## Start DATA TO PROCESS

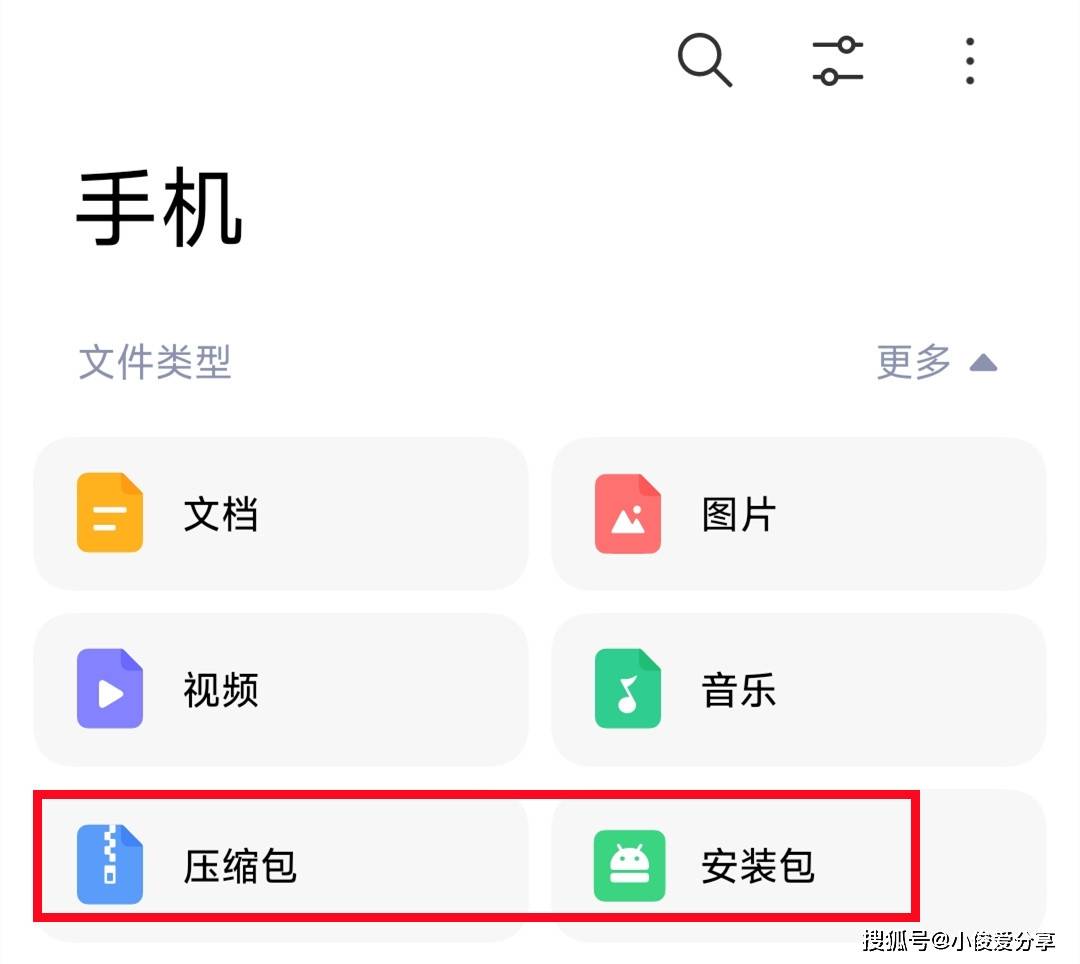Click the red 图片 picture icon

pyautogui.click(x=627, y=514)
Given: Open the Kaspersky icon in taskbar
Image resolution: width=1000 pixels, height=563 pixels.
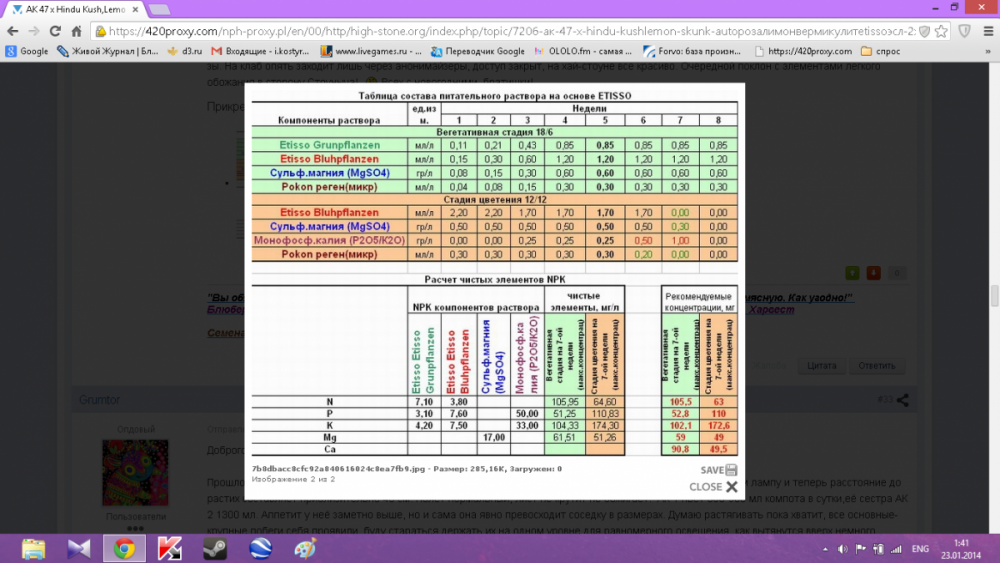Looking at the screenshot, I should 170,548.
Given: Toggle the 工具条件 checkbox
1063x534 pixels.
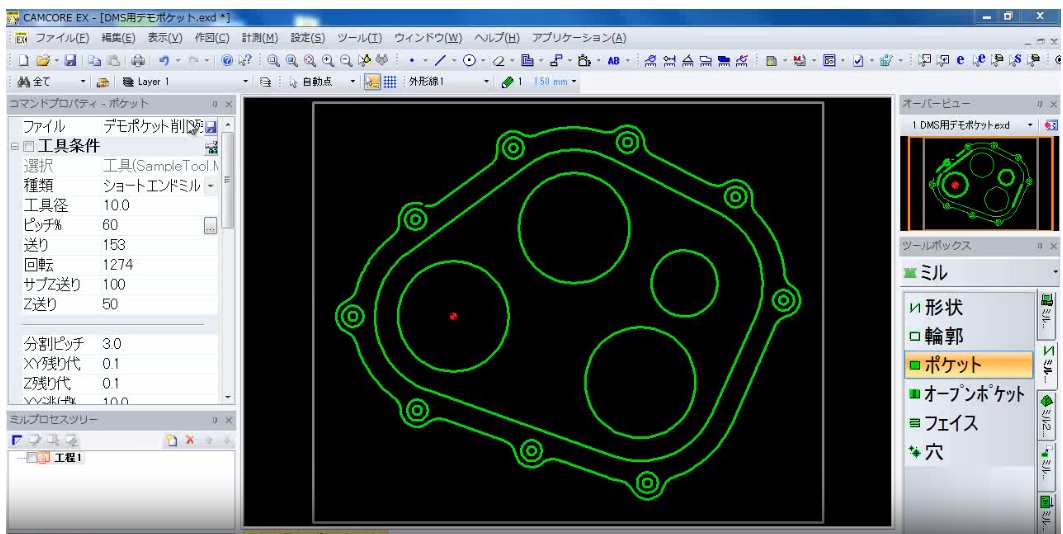Looking at the screenshot, I should click(x=28, y=147).
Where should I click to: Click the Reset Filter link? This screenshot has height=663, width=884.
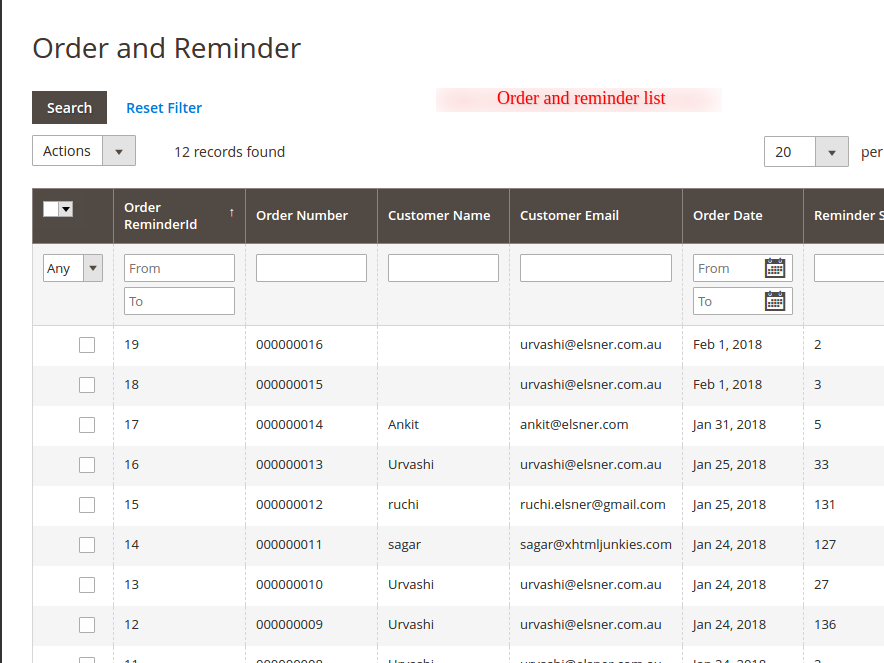coord(164,108)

## End DATA TO PROCESS

Rewrite all the records above with every instance of "pixels" replaced by "px", leaving everything else unchanged, and omit the pictures.

Click the red 图片 picture icon

pyautogui.click(x=627, y=514)
Given: Open the Kaspersky icon in taskbar
Image resolution: width=1000 px, height=563 px.
Looking at the screenshot, I should 170,548.
Given: Toggle the 工具条件 checkbox
1063x534 px.
Looking at the screenshot, I should click(x=28, y=147).
Where should I click to: Click the Reset Filter link? This screenshot has height=663, width=884.
coord(164,108)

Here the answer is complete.